#### [What is required]
Extract every line of the items that contains the word "will".

#### [Exercise data]

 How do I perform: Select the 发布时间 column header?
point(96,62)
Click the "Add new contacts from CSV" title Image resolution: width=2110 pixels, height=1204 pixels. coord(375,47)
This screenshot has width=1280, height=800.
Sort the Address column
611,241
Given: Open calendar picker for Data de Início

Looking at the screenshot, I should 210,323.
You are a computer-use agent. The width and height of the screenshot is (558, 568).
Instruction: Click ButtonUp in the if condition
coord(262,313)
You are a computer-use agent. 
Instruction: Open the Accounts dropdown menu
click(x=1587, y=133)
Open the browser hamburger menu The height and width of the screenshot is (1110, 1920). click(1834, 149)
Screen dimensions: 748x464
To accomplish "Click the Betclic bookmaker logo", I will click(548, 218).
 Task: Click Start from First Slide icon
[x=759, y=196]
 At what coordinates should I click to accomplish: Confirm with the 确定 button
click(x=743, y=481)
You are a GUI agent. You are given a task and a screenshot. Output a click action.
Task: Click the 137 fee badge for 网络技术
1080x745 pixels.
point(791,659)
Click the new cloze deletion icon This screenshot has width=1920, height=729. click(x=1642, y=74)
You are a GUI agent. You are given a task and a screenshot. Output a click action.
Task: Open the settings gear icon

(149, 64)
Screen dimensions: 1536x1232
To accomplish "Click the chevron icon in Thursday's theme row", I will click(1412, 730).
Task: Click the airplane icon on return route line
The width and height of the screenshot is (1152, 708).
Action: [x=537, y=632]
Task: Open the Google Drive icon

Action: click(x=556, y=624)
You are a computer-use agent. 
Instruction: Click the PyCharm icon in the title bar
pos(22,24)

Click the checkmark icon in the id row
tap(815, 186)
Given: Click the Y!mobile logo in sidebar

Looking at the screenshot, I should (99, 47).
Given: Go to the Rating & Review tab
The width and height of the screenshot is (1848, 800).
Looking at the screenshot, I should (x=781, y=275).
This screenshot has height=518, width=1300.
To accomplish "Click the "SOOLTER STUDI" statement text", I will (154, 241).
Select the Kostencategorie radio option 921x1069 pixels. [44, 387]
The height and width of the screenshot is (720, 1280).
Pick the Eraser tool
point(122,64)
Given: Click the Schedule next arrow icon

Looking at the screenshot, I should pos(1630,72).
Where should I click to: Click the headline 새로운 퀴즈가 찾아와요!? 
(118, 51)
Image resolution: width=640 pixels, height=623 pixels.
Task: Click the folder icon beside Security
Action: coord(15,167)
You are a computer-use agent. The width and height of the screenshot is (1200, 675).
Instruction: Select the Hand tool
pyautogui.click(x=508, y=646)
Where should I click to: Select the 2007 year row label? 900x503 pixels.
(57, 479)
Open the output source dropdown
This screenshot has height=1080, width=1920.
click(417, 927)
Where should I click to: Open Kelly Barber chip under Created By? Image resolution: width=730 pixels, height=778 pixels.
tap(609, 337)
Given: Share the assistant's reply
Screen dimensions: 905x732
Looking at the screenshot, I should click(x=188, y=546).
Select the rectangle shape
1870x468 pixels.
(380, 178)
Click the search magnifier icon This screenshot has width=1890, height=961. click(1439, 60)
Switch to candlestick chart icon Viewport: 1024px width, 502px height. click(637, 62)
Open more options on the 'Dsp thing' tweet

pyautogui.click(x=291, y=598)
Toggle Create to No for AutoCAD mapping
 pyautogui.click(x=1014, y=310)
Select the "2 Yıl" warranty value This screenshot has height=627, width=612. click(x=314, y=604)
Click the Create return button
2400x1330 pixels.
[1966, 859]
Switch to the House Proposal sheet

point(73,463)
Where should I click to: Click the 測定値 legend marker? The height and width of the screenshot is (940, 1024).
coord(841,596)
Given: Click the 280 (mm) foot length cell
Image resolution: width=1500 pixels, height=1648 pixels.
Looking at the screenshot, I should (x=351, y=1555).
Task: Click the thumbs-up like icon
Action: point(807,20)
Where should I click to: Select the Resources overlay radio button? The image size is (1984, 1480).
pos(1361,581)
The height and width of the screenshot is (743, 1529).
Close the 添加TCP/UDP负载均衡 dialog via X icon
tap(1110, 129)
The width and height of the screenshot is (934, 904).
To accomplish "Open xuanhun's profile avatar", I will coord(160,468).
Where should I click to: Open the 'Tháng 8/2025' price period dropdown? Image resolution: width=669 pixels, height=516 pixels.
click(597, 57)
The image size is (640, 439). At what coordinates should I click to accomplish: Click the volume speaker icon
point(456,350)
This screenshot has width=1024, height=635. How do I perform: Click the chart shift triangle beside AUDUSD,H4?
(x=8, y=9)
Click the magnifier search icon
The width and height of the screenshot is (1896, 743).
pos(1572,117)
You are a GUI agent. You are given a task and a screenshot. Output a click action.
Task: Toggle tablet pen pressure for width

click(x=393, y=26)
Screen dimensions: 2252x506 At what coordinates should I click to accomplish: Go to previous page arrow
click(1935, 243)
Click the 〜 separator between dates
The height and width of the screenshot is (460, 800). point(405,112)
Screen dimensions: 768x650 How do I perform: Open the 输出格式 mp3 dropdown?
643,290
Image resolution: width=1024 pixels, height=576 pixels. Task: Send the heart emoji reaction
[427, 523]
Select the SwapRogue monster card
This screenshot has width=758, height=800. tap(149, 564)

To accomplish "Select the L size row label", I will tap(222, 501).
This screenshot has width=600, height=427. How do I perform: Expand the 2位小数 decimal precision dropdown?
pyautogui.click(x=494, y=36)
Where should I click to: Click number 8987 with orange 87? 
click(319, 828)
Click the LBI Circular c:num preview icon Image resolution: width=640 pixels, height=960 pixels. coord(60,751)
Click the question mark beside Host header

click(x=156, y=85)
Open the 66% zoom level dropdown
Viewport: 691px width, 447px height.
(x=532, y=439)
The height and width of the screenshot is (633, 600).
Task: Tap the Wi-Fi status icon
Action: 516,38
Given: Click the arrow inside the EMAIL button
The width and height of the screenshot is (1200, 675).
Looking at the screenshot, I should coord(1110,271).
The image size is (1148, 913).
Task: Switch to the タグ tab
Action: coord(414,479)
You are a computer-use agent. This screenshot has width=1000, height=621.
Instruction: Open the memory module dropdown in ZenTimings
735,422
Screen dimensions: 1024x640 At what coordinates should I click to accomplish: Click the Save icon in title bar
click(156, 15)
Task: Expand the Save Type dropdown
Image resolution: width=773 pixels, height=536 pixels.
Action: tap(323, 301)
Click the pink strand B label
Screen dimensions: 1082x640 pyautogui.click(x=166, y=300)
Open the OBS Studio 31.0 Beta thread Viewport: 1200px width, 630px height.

#### [Solution for this task]
To accomplish "Click the Betclic bookmaker logo", I will click(548, 218).
To accomplish "Click the chevron icon in Thursday's theme row", I will click(1412, 730).
To accomplish "Click the "SOOLTER STUDI" statement text", I will (154, 241).
To accomplish "Open xuanhun's profile avatar", I will coord(160,468).
To accomplish "Select the L size row label", I will tap(222, 501).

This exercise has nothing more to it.